**TASK REQUIREMENTS**
Please switch "GUI agent" to "desktop assistant" everywhere in these lines, leaving everything else unchanged.

Dataset rows:
■ ■ ■ ■ ■ ■ ■

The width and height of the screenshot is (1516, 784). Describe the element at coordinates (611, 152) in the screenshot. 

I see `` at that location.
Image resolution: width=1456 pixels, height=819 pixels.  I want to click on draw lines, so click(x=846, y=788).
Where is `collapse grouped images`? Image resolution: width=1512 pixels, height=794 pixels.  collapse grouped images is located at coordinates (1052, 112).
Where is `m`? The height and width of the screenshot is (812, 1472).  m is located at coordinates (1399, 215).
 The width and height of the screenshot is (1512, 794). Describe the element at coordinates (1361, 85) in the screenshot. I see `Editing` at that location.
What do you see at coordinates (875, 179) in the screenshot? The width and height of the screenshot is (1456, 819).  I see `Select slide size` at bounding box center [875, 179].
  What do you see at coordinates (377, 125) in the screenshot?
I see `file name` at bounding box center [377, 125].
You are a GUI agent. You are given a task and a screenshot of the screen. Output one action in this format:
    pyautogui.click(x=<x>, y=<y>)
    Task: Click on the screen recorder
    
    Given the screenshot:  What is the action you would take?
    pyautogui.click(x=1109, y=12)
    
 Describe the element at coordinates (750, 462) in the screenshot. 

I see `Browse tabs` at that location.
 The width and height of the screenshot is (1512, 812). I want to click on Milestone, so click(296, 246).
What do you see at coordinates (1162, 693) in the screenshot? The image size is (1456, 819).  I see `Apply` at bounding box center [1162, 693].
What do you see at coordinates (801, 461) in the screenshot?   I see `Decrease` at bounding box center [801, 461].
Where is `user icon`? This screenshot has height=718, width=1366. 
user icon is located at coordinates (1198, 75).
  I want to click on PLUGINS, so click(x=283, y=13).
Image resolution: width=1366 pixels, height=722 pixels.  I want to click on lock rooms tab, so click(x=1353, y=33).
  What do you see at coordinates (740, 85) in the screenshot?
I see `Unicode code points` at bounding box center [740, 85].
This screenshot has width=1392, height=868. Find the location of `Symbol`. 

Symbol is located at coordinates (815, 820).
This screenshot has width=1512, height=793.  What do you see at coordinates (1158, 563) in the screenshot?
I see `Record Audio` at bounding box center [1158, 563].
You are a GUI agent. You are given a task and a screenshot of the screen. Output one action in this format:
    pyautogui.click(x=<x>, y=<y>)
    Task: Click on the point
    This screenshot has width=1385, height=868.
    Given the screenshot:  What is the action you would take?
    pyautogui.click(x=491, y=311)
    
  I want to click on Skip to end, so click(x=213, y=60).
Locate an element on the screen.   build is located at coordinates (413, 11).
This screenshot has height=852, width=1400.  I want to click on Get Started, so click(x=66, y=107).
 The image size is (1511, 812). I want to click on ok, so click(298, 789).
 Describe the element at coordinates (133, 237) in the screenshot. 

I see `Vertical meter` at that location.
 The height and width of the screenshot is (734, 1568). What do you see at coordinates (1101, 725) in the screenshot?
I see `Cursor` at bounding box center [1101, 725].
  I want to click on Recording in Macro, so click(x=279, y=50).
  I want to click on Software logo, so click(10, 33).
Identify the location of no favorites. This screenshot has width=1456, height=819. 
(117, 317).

■ ■ ■ ■ ■ ■ ■

**RESPONSE TO THE EXERCISE**
The width and height of the screenshot is (1516, 784). Describe the element at coordinates (611, 152) in the screenshot. 

I see `` at that location.
Image resolution: width=1456 pixels, height=819 pixels.  I want to click on draw lines, so click(x=846, y=788).
Where is `collapse grouped images`? Image resolution: width=1512 pixels, height=794 pixels.  collapse grouped images is located at coordinates (1052, 112).
Where is `m`? The height and width of the screenshot is (812, 1472).  m is located at coordinates (1399, 215).
 The width and height of the screenshot is (1512, 794). Describe the element at coordinates (1361, 85) in the screenshot. I see `Editing` at that location.
What do you see at coordinates (875, 179) in the screenshot? The width and height of the screenshot is (1456, 819).  I see `Select slide size` at bounding box center [875, 179].
  What do you see at coordinates (377, 125) in the screenshot?
I see `file name` at bounding box center [377, 125].
You are a desktop assistant. You are given a task and a screenshot of the screen. Output one action in this format:
    pyautogui.click(x=<x>, y=<y>)
    Task: Click on the screen recorder
    
    Given the screenshot:  What is the action you would take?
    pyautogui.click(x=1109, y=12)
    
 Describe the element at coordinates (750, 462) in the screenshot. 

I see `Browse tabs` at that location.
 The width and height of the screenshot is (1512, 812). I want to click on Milestone, so click(296, 246).
What do you see at coordinates (1162, 693) in the screenshot? The image size is (1456, 819).  I see `Apply` at bounding box center [1162, 693].
What do you see at coordinates (801, 461) in the screenshot?   I see `Decrease` at bounding box center [801, 461].
Where is `user icon`? This screenshot has height=718, width=1366. 
user icon is located at coordinates (1198, 75).
  I want to click on PLUGINS, so click(x=283, y=13).
Image resolution: width=1366 pixels, height=722 pixels.  I want to click on lock rooms tab, so click(x=1353, y=33).
  What do you see at coordinates (740, 85) in the screenshot?
I see `Unicode code points` at bounding box center [740, 85].
This screenshot has width=1392, height=868. Find the location of `Symbol`. 

Symbol is located at coordinates (815, 820).
This screenshot has width=1512, height=793.  What do you see at coordinates (1158, 563) in the screenshot?
I see `Record Audio` at bounding box center [1158, 563].
You are a desktop assistant. You are given a task and a screenshot of the screen. Output one action in this format:
    pyautogui.click(x=<x>, y=<y>)
    Task: Click on the point
    This screenshot has width=1385, height=868.
    Given the screenshot:  What is the action you would take?
    pyautogui.click(x=491, y=311)
    
  I want to click on Skip to end, so click(x=213, y=60).
Locate an element on the screen.   build is located at coordinates (413, 11).
This screenshot has height=852, width=1400.  I want to click on Get Started, so click(x=66, y=107).
 The image size is (1511, 812). I want to click on ok, so click(298, 789).
 Describe the element at coordinates (133, 237) in the screenshot. 

I see `Vertical meter` at that location.
 The height and width of the screenshot is (734, 1568). What do you see at coordinates (1101, 725) in the screenshot?
I see `Cursor` at bounding box center [1101, 725].
  I want to click on Recording in Macro, so click(x=279, y=50).
  I want to click on Software logo, so click(10, 33).
Identify the location of no favorites. This screenshot has width=1456, height=819. 
(117, 317).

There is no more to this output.